Palladio's largest structure in Vicenza is his stone covering for the mediaeval Basilica (not a church, but originally a hall of justice, in the older sense of 'basilica'), whose copper roof dominates the skyline like the back of a verdigrised whale. When I sit at the outdoor café directly across the square, the Basilica's façade looms up like an ocean liner seen from dockside. (After a couple of Camparis it even seems to move a bit.) Trying to describe Palladio's work, most of us fumble for abstractions like 'harmony', 'symmetry' and 'proportion', to lessthan-evocative effect; so let me simply defer to James Ackerman, whose Palladio (available in Penguin) is the sort of lucid and concise introduction that only a lifetime of study and sensitive observation can produce. Ackerman covers the geometry, of course, while stressing the architect's less familiar achievement as a 'magician of light and colour'.

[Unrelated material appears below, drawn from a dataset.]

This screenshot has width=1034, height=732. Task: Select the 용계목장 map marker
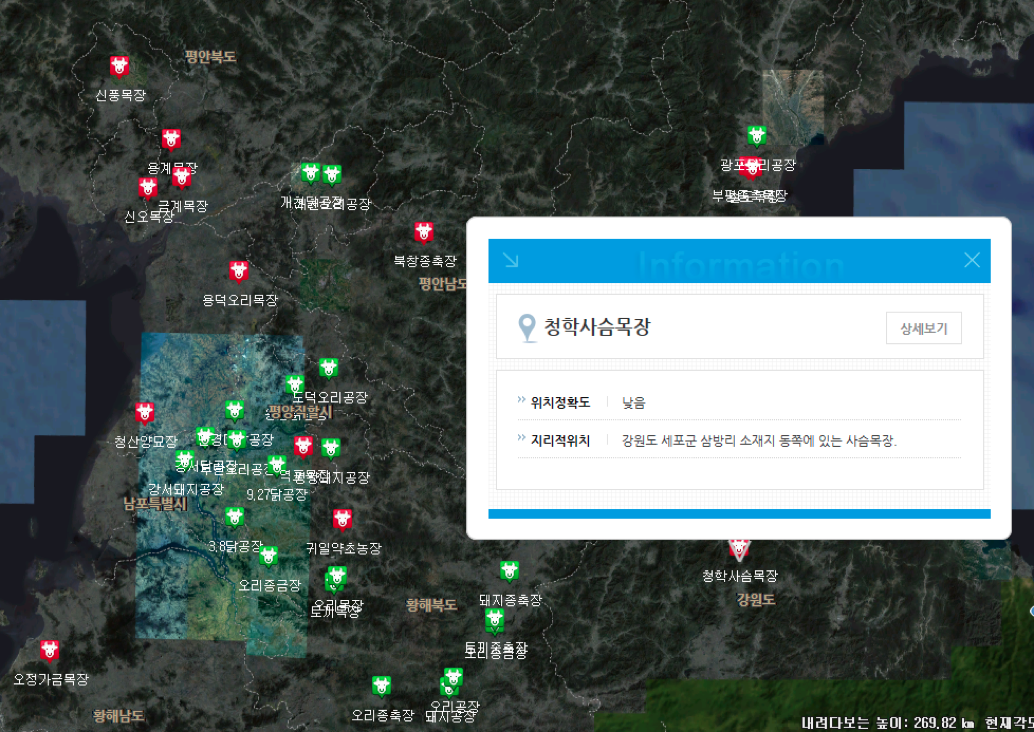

This magic is nowhere more brilliantly on show than at the Villa Barbaro at Maser, where it finds its complement in Veronese's wall and ceiling frescoes, many of them trompe l'oeil landscapes. Just as marvellous for Maser's summer visitors is the design's efficacy at climate control: circulating air banishes the Veneto's stifling humidity on the least breezy days.
No matter how sumptuous Palladio's villas were, all but one of the surviving 20 were also working farmhouses, as is evident from their utilitarian cellars, attics and outbuildings. Even the famous exception, the hilltop belvedere known as La Rotonda (entering which, somebody has written, feels like taking off in a flying saucer), is built almost exclusively of humble materials like stucco and brick. Palladio's clients knew the value of a ducat, and his work for them reflects this no less than it does their aristocratic tastes.
Most of the villas and several of the palaces are open to the public, though in some cases only by appointment. The best single source of information on days and hours is the website of the Palladio Centre in Vicenza (http://www.cisapalladio.org/).
It is perfectly possible to make the circuit using Venice as a base — the train fare to Vicenza is 13.50 each way — but there are many attractive hotels on terrafenna, and not just in the budget category. Few places to spend the night can be more luxurious than the Villa Cipriani in Asolo, near Maser, a favourite of the Queen Mother and of Piers Paul Read, who once chose it as the venue for his ideal breakfast. Closer to the hub of the Palladian universe, just outside Vicenza, is the Villa Michelangelo, which, though not quite in the Cipriani's stratospheric class for service or food, is also a good deal less expensive.
One advantage of lodging near Vicenza is the proximity of La Locanda di Piero, in Montecchio Precalcino, a restaurant whose staff are cordial and punctilious, and whose chef specialises in understated masterpieces. I am still savouring my sausage-and-butternut-squash tortellini with black truffles, from a birthday dinner more than a year ago. My wife, an expert in such matters, says she has never had a better tiramisu.
By the way, I eventually married that teacher from Padua. I still mean to spend that month in Venice, though when I do I suppose I'll skip the night-time prowling. And this time I'll be sure to confirm the confirmation.